O Super Monte da Lua



Os palácios nacionais de Sintra e Queluz vão passar para a gestão da Parques de Sintra-Monte da Lua, de acordo com a reorganização em curso na Secretaria de Estado da Cultura e decorrente da extinção do IGESPAR. Tal medida afigura-se numa primeira análise correcta, numa perspectiva de racionalização de meios e tendo em conta a boa reputação e o know-how que anos recentes conferiram àquela entidade, que tem vindo a revelar preocupação com o rigor e empenho na requalificação e valorização do importante património natural e edificado que lhe está confiado, sobretudo quando comparado com a anémica e pródiga gestão que o antecedeu, (noutro quadro jurídico, contudo.)
Tal como já por diversas vezes tenho escrito, o caminho passa por aos poucos ir modelando uma entidade que supervisione toda a designada área da Paisagem Cultural de Sintra classificada como Património da Humanidade, e a ela estendendo as competências de fiscalização e licenciamento ora distribuídas pela autarquia de Sintra e pelo Parque Natural de Sintra-Cascais, entidades que se atravessam em muitas e desnecessárias situações, o que poderia passar pelo alargamento do objecto estatutário dessa empresa e pela consignação da Área de Paisagem Cultural como área recortada no PDM de Sintra e no revisto Plano de Groer. A fiscalização das actividades de tal entidade passaria por uma Assembleia Geral onde teriam lugar os accionistas e por um Conselho Consultivo que englobasse a sociedade civil, assim assegurando em sede adequada a auscultação dos reais fruidores do território.
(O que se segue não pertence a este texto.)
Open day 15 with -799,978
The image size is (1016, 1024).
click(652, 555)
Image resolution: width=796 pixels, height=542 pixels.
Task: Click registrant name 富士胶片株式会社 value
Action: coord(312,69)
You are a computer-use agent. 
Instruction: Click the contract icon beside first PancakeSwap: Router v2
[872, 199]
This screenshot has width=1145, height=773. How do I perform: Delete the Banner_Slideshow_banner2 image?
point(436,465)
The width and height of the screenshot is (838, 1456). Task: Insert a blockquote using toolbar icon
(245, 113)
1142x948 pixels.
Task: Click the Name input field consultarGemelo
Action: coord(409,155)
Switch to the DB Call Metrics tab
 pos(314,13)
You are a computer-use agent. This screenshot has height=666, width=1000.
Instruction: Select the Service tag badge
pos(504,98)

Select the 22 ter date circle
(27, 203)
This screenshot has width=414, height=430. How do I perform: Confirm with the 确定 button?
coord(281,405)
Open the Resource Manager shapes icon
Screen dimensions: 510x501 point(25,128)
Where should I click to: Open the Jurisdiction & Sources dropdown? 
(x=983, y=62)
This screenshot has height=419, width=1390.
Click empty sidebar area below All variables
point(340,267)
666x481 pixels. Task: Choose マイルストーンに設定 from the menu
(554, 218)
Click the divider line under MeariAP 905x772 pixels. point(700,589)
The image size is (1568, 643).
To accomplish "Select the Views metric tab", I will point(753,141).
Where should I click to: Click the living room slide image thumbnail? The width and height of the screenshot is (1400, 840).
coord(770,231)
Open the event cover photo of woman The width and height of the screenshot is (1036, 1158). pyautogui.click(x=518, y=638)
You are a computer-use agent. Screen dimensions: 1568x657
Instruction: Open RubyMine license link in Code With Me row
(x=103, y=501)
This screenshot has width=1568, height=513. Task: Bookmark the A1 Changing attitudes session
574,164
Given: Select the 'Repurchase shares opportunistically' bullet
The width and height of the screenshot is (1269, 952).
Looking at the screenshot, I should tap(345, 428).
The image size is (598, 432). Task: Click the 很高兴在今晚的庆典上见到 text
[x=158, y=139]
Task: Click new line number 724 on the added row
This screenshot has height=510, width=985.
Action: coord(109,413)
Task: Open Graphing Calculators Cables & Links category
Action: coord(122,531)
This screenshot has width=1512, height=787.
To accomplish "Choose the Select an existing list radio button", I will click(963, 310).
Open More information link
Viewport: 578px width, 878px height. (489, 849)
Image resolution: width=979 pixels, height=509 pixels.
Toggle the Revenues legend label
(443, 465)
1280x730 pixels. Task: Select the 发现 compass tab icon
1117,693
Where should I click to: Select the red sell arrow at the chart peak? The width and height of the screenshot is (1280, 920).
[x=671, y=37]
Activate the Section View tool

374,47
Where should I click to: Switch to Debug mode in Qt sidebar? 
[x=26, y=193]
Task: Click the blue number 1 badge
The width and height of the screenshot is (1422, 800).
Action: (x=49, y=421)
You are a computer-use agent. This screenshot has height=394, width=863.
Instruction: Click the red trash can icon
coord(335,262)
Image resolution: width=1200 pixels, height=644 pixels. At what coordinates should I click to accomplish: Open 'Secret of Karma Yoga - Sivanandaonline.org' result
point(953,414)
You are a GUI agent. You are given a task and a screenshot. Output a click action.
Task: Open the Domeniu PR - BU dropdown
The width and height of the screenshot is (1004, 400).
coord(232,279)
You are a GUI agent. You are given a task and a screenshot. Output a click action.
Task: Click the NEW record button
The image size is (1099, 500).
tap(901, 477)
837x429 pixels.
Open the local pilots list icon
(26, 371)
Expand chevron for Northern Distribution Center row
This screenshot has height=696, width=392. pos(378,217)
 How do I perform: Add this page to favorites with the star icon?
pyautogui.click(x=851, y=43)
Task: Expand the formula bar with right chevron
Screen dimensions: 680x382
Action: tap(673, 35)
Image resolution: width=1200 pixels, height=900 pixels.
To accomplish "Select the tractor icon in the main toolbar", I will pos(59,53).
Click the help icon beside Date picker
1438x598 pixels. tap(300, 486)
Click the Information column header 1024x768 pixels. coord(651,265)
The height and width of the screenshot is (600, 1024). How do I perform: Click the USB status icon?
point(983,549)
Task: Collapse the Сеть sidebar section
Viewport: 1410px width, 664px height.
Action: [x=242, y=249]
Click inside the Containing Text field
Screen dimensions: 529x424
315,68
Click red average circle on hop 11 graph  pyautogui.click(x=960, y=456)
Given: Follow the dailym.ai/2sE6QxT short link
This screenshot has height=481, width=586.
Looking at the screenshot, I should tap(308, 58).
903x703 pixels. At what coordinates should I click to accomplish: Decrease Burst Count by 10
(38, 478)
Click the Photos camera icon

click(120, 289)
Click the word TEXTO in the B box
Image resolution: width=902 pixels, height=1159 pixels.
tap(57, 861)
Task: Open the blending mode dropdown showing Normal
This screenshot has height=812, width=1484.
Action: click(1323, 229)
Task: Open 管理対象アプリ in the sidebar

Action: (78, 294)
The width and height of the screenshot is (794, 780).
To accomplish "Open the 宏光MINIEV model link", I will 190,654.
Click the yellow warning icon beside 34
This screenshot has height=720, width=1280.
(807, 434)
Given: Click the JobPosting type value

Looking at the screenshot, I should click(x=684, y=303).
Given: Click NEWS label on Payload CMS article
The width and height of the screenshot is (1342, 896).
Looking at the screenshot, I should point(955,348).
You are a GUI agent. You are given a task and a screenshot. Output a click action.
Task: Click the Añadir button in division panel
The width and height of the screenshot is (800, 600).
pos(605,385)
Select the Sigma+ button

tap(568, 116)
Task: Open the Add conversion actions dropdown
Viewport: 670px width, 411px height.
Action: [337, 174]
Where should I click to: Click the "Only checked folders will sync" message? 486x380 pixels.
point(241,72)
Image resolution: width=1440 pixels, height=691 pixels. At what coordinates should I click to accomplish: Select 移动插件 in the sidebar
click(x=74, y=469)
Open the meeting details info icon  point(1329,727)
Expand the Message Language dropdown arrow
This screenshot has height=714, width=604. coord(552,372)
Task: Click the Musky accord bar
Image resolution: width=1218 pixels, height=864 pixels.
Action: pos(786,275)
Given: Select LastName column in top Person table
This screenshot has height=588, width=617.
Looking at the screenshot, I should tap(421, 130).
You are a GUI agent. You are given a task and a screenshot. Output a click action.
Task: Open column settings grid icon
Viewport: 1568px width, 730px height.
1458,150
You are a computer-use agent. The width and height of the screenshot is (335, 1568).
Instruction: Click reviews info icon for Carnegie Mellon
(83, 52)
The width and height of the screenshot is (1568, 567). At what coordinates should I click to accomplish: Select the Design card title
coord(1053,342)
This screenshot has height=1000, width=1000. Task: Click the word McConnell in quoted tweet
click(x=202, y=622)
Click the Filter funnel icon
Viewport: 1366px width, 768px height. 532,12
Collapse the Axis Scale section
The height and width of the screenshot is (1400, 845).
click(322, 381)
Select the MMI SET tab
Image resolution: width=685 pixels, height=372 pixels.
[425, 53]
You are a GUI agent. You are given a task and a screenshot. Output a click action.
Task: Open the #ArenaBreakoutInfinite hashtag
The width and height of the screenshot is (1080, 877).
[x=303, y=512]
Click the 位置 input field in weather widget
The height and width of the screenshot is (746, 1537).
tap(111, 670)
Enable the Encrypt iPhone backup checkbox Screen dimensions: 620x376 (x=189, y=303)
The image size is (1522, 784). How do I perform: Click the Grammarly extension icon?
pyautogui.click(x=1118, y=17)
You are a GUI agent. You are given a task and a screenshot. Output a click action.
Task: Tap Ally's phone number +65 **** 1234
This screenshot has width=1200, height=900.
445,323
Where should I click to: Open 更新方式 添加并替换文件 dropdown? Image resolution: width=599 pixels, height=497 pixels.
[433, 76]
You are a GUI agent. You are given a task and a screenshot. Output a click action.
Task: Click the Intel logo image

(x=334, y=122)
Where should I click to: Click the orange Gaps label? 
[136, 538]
À Parques de Sintra-Monte da Lua compete não só a boa gestão e optimização dos recursos que lhe ficam adstritos, como a prossecução de uma política de investimentos e obtenção de receitas que conjugue as necessidades operacionais com o direito à fruição e gozo dos mesmos espaços e equipamentos, de forma moderada, e sem derivas economicistas, pois se o óptimo é inimigo do bom essencial se torna não esquecer que sem visitantes não há receitas e sem receitas não há recuperação do património. É pois com expectativa que pessoalmente vejo o presente alargamento da área de intervenção da PSML, sem prejuízo da vigilância crítica a que como cidadãos e defensores do património todos estamos obrigados.